◆ **WHAT THIS TASK INVOLVES**: Please return all of the rows below unchanged, line by line.
>> BEGIN MATERIAL SHOWN
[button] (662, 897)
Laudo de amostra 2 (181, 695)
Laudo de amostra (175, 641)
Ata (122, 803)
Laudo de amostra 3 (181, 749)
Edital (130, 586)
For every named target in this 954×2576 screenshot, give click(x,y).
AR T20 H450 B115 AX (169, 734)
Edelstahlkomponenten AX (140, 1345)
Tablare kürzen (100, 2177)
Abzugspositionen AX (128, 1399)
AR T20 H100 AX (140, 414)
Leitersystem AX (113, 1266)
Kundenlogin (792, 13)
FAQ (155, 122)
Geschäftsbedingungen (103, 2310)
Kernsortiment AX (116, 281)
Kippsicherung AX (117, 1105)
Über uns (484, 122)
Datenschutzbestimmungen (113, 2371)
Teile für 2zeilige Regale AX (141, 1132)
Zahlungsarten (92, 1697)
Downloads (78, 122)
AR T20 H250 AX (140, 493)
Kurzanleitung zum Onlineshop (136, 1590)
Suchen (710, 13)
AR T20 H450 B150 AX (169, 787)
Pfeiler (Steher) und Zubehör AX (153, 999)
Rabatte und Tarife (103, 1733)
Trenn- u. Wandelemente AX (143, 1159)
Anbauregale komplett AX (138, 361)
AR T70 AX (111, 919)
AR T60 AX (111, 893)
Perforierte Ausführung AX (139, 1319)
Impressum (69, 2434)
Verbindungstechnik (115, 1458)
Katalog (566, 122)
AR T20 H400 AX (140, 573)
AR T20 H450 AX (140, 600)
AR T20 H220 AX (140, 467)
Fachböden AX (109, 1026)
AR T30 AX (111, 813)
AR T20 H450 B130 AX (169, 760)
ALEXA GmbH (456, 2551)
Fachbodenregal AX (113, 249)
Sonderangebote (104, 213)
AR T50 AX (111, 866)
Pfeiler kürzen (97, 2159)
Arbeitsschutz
>> END MATERIAL SHOWN
◆ **ANSWER IN FULL**:
[button] (662, 897)
Laudo de amostra 2 (181, 695)
Laudo de amostra (175, 641)
Ata (122, 803)
Laudo de amostra 3 (181, 749)
Edital (130, 586)
For every named target in this 954×2576 screenshot, give click(x,y).
AR T20 H450 B115 AX (169, 734)
Edelstahlkomponenten AX (140, 1345)
Tablare kürzen (100, 2177)
Abzugspositionen AX (128, 1399)
AR T20 H100 AX (140, 414)
Leitersystem AX (113, 1266)
Kundenlogin (792, 13)
FAQ (155, 122)
Geschäftsbedingungen (103, 2310)
Kernsortiment AX (116, 281)
Kippsicherung AX (117, 1105)
Über uns (484, 122)
Datenschutzbestimmungen (113, 2371)
Teile für 2zeilige Regale AX (141, 1132)
Zahlungsarten (92, 1697)
Downloads (78, 122)
AR T20 H250 AX (140, 493)
Kurzanleitung zum Onlineshop (136, 1590)
Suchen (710, 13)
AR T20 H450 B150 AX (169, 787)
Pfeiler (Steher) und Zubehör AX (153, 999)
Rabatte und Tarife (103, 1733)
Trenn- u. Wandelemente AX (143, 1159)
Anbauregale komplett AX (138, 361)
AR T70 AX (111, 919)
AR T60 AX (111, 893)
Perforierte Ausführung AX (139, 1319)
Impressum (69, 2434)
Verbindungstechnik (115, 1458)
Katalog (566, 122)
AR T20 H400 AX (140, 573)
AR T20 H450 AX (140, 600)
AR T20 H220 AX (140, 467)
Fachböden AX (109, 1026)
AR T30 AX (111, 813)
AR T20 H450 B130 AX (169, 760)
ALEXA GmbH (456, 2551)
Fachbodenregal AX (113, 249)
Sonderangebote (104, 213)
AR T50 AX (111, 866)
Pfeiler kürzen (97, 2159)
Arbeitsschutz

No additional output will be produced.